Abbiamo un miliardo di appassionati, il tennis è il quarto sport più seguito al mondo (dopo calcio, basket e cricket, prima di rugby e motorsport, ndr) eppure nella torta dei 50 miliardi di dollari dei diritti dello sport ceduti ai media la sua fetta è pari all'1,3 per cento. Quella del golf (solo 11° per popolarità) raggiunge il 2,5 per cento.

Come lo spiega?

I tornei vanno su quattro piattaforme distinte. Nel circuito Atp se ne giocano 64, i cui dati sono disaggregati perché arrivano da altrettanti database; ci sono i quattro Slam che addirittura in finale al quinto set hanno regole diverse; ci sono Itf e Wta... questa parcellizzazione pone dei problemi, per i fruitori e persino per i nostri sponsor. Chi è, alla fine, il responsabile delle regole del tennis? Bisogna allineare giocatori e tornei, allargare il calendario, e poi arrivare a una governance unita. Cioè a quello che noi, internamente, chiamiamo one tennis.

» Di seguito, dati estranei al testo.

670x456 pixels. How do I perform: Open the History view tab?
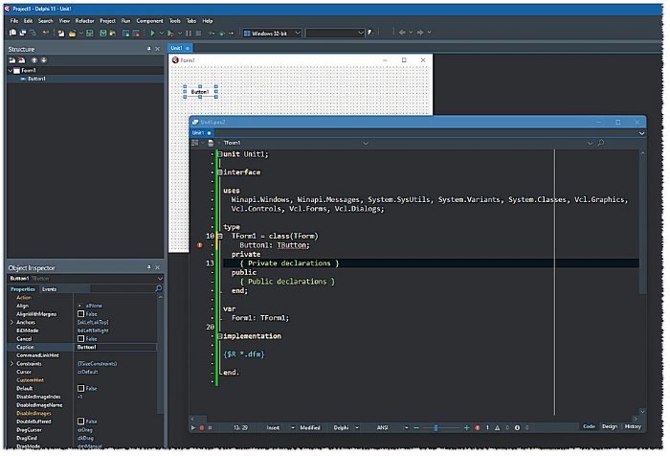point(633,427)
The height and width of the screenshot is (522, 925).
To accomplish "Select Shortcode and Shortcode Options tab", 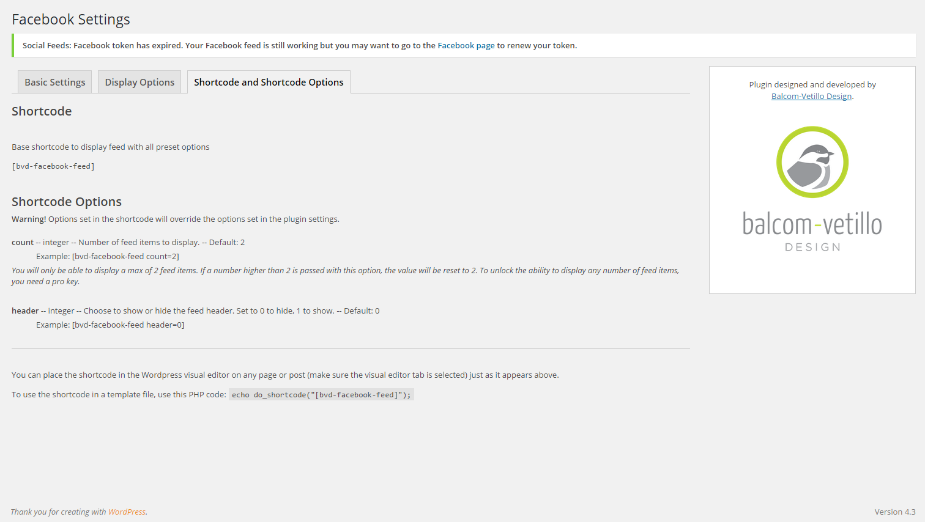I will (269, 83).
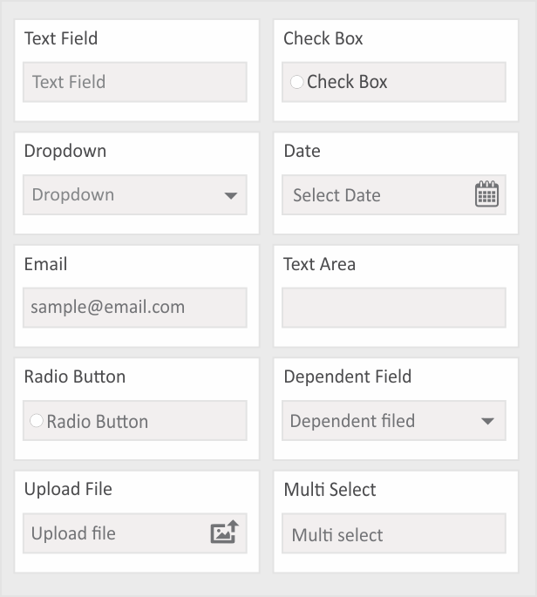
Task: Open the Dependent filed dropdown arrow
Action: click(x=487, y=422)
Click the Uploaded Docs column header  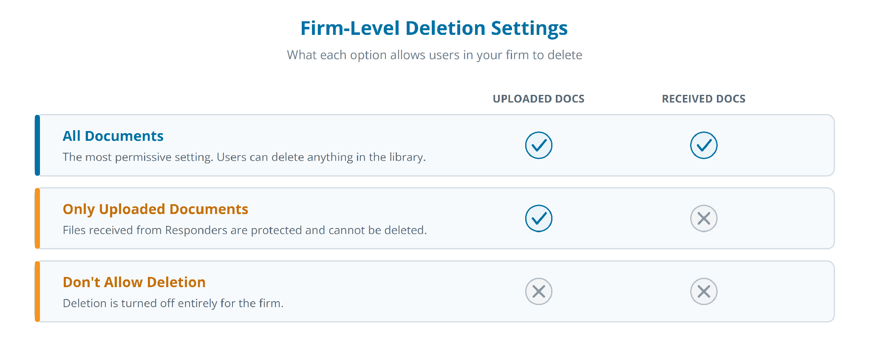[538, 99]
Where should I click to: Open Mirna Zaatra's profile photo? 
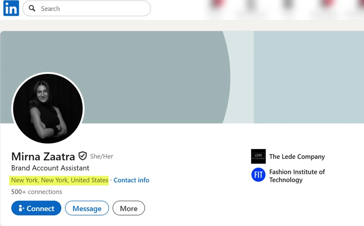click(48, 108)
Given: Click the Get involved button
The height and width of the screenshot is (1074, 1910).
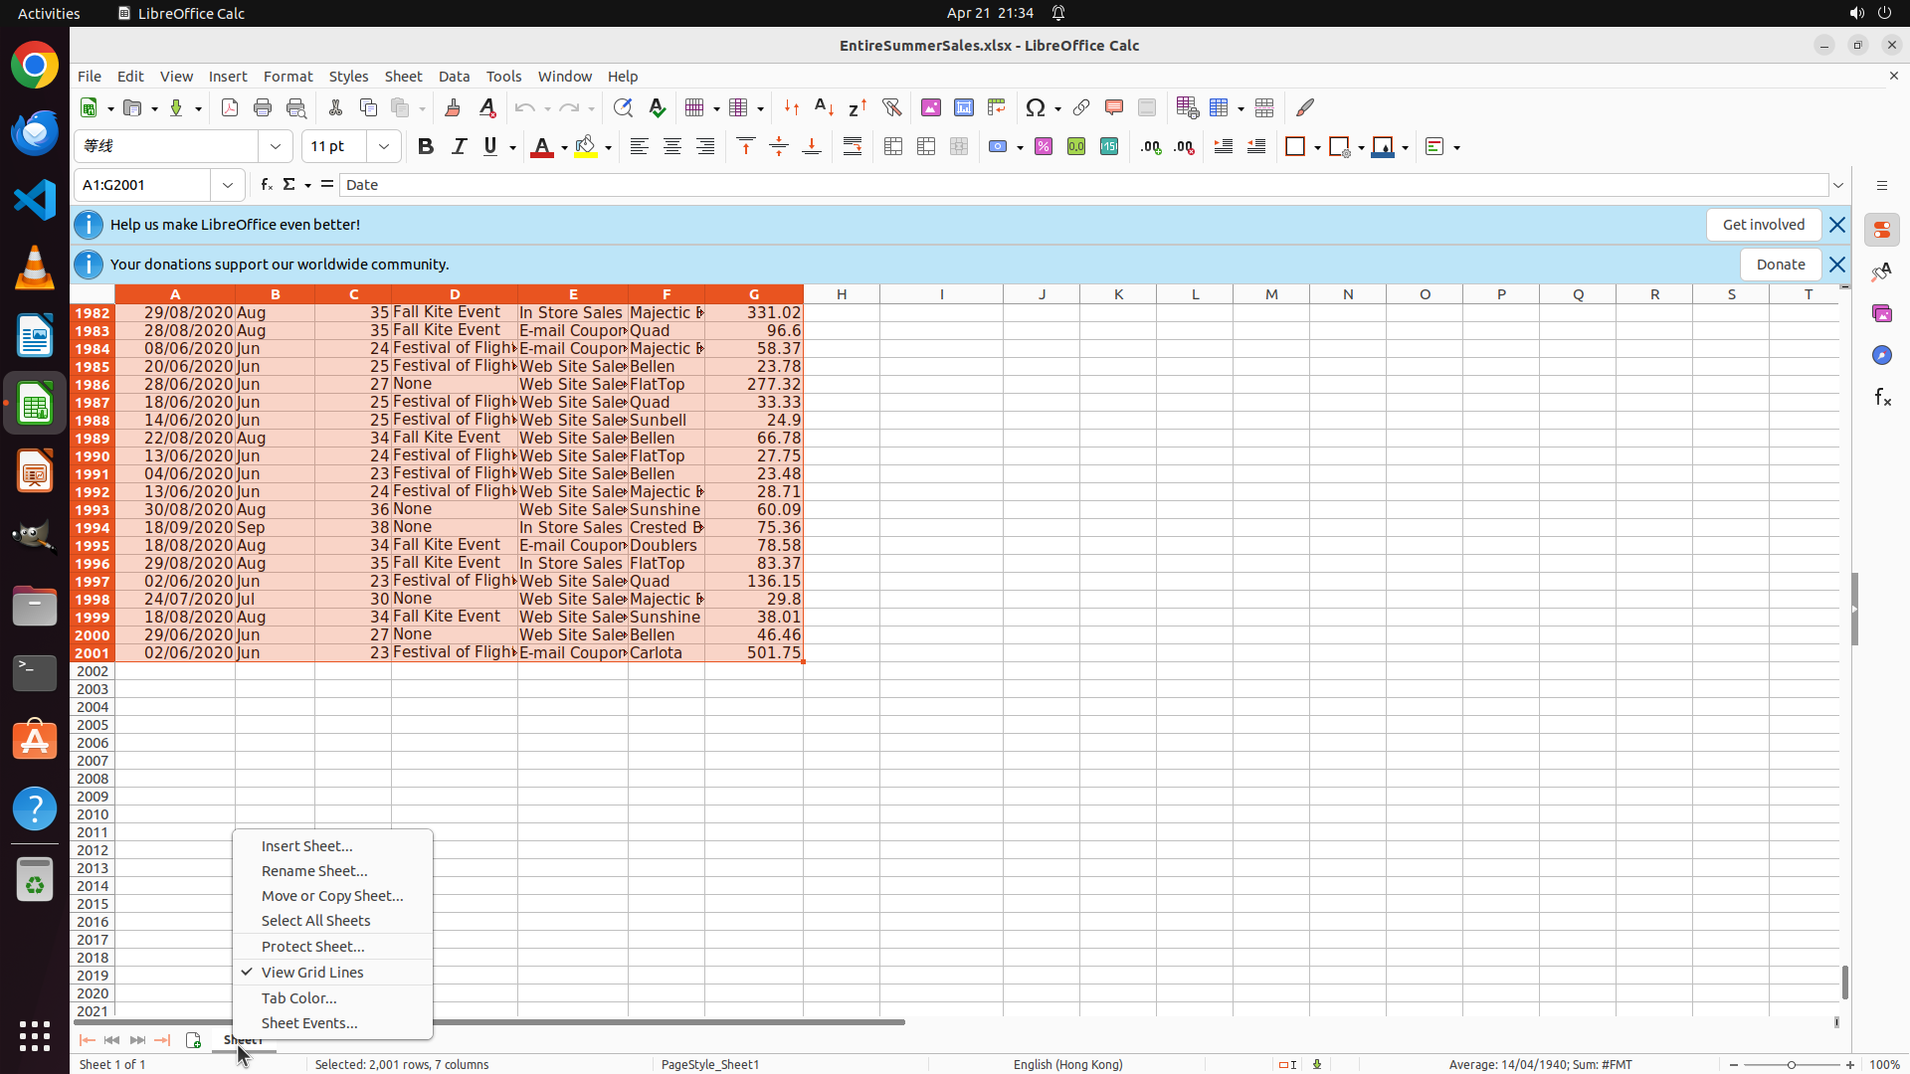Looking at the screenshot, I should (1763, 225).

Che cosa pensa della battaglia per l'equità dei premi del tennis femminile?

Sono favorevole, così come sono favorevole all'unione dei due circuiti. Il tennis femminile è un prodotto forte, che gli altri non hanno, agli appassionati piace. Premi uguali (è già così in alcuni tornei) e opportunità uguali: le cose vanno di pari passo. Certo, ci vorrà del tempo.

Pensa che il Covid possa pregiudicare la stagione del 2022?

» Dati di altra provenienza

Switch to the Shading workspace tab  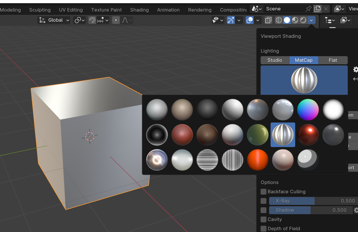tap(139, 10)
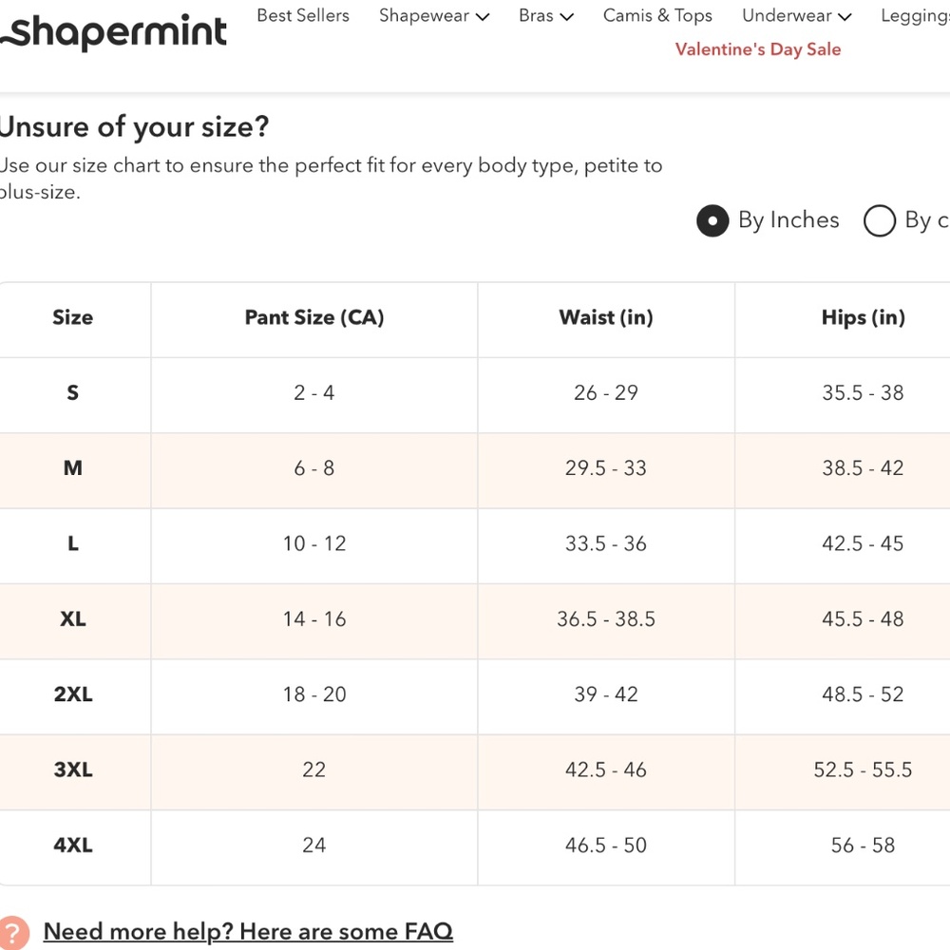Viewport: 950px width, 950px height.
Task: Select the 3XL size row label
Action: 73,770
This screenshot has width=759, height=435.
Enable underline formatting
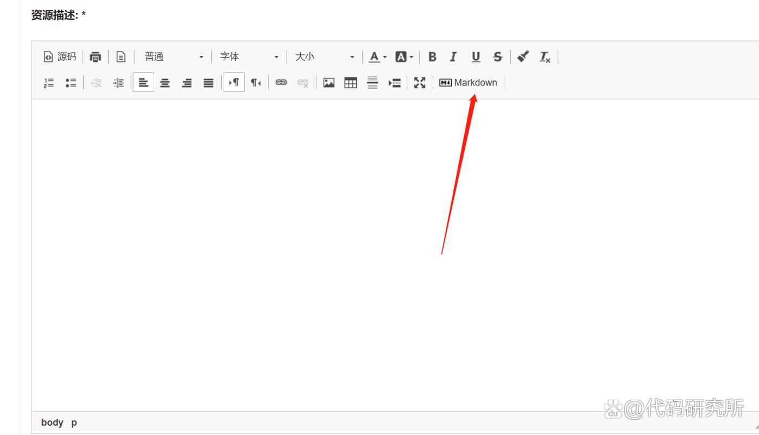476,57

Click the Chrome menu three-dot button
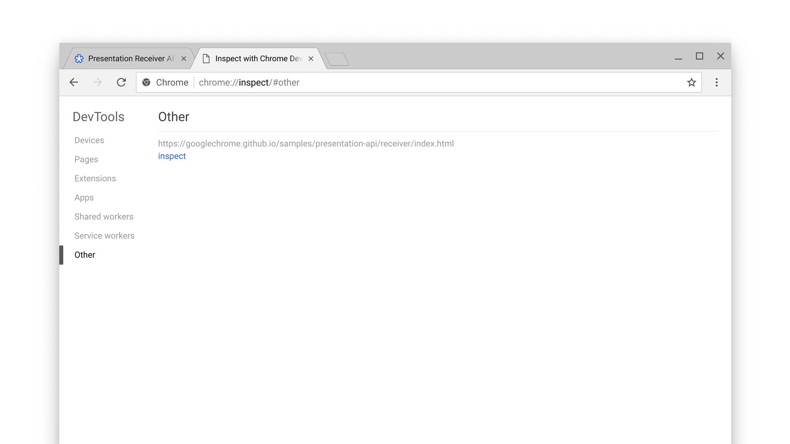click(716, 82)
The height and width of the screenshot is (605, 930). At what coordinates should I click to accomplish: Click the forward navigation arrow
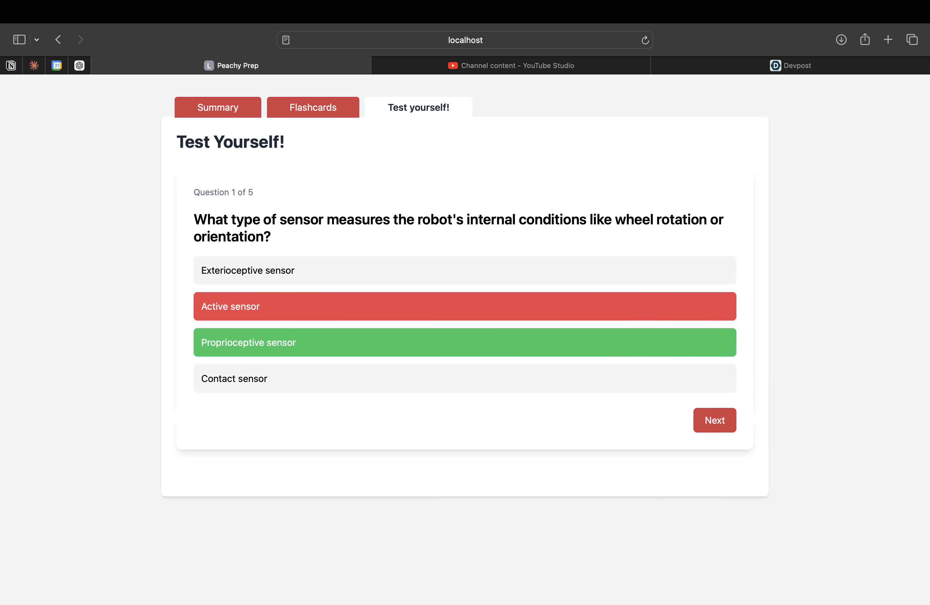80,39
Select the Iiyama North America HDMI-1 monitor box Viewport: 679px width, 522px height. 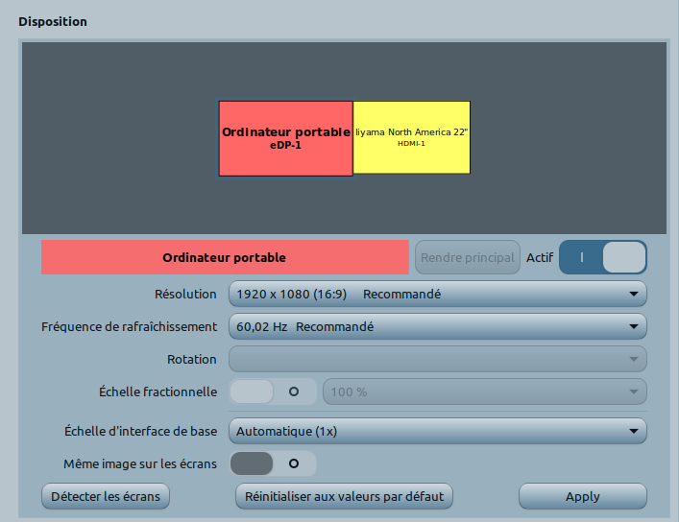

Il primo momento importante, a gennaio, è in Australia dove c'è l'obbligo di vaccinazione. Questo farà sì che si vaccini oltre il 90 per cento dei giocatori e che si possa viaggiare con più libertà. Io spero che nel '22 si veda luce in fondo al tunnel, pian piano usciremo dall'incubo.

Qual è il percorso che l'ha portata alla guida dell'Atp?

Ho chiuso la mia carriera sportiva nel 2003, a 30 anni, nel frattempo mi sono laureato in Giurisprudenza - e sono grato ai miei genitori che mi hanno sempre ripetuto quanto fosse importante studiare - poi ho fatto un Mba. Avendo una forte passione per la tecnologia, ho fatto un percorso nel mondo del digitale, con Carlo Gualandri (fondatore di Giocodigitale e altre società, ndr) e ora con Max Ciociola e la piattaforma Musixmatch. Ho imparato molto, sono stato a contatto con gente smart, che ha una visione globale. Di lì l'approdo al board di Atp Media, la società che detiene e gestisce i diritti dei tornei del circuito (tranne il Grande Slam), fino alla nomina di presidente Atp del 2020.

Una sua giornata-tipo?

Mi alzo e faccio sempre un'ora di sport, che sia bicicletta, corsa o palestra. Poi comincio con le riunioni su Zoom, le chiamate, videochiamate, email, ma mi ritaglio sempre del tempo per leggere.